(THE DATA begins)

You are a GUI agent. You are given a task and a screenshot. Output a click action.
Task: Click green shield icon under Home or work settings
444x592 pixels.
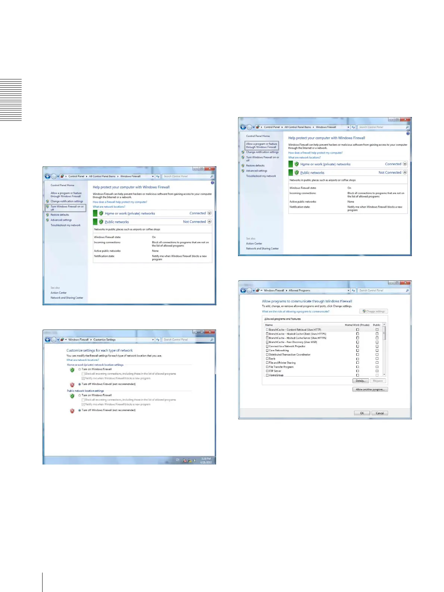click(72, 370)
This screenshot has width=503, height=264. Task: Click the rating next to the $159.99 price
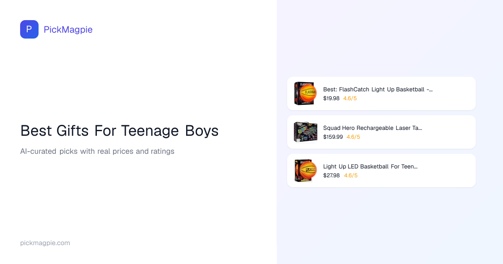tap(353, 137)
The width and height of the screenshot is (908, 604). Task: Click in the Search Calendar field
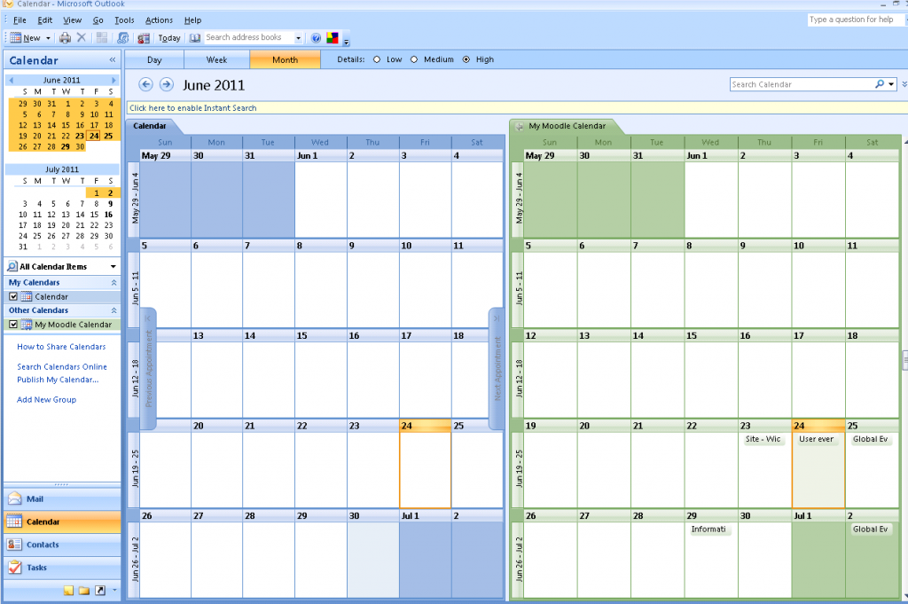click(x=801, y=84)
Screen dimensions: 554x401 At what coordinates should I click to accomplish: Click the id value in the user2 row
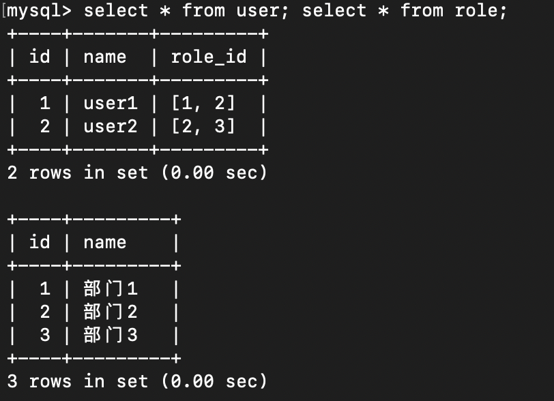tap(45, 127)
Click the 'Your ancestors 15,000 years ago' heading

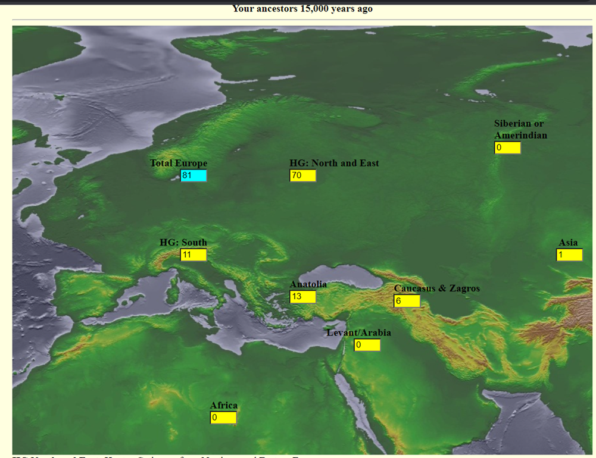point(302,8)
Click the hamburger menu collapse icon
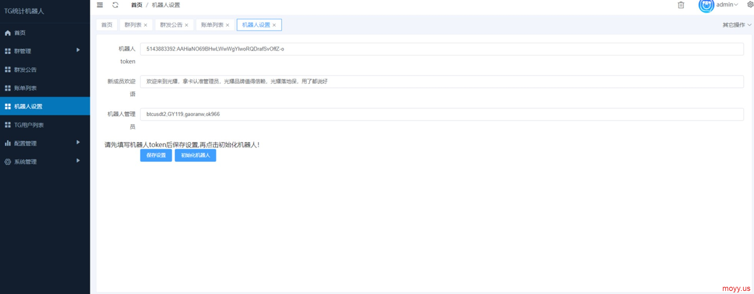The height and width of the screenshot is (294, 754). 100,5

(THE DATA ends)

### [YOUR GOAL]
Leaving out the pictures, repeat all of the entries exactly.

### [TASK RESPONSE]
You are a GUI agent. You are given a task and a screenshot. Output a click action.
Task: Click green shield icon under Home or work settings
444x592 pixels.
click(72, 370)
This screenshot has width=503, height=264. Task: Click the rating next to the $159.99 price
tap(353, 137)
The width and height of the screenshot is (908, 604). Task: Click in the Search Calendar field
click(x=801, y=84)
Screen dimensions: 554x401 At what coordinates should I click to accomplish: Click the id value in the user2 row
tap(45, 127)
Click the 'Your ancestors 15,000 years ago' heading

point(302,8)
Click the hamburger menu collapse icon
The height and width of the screenshot is (294, 754). 100,5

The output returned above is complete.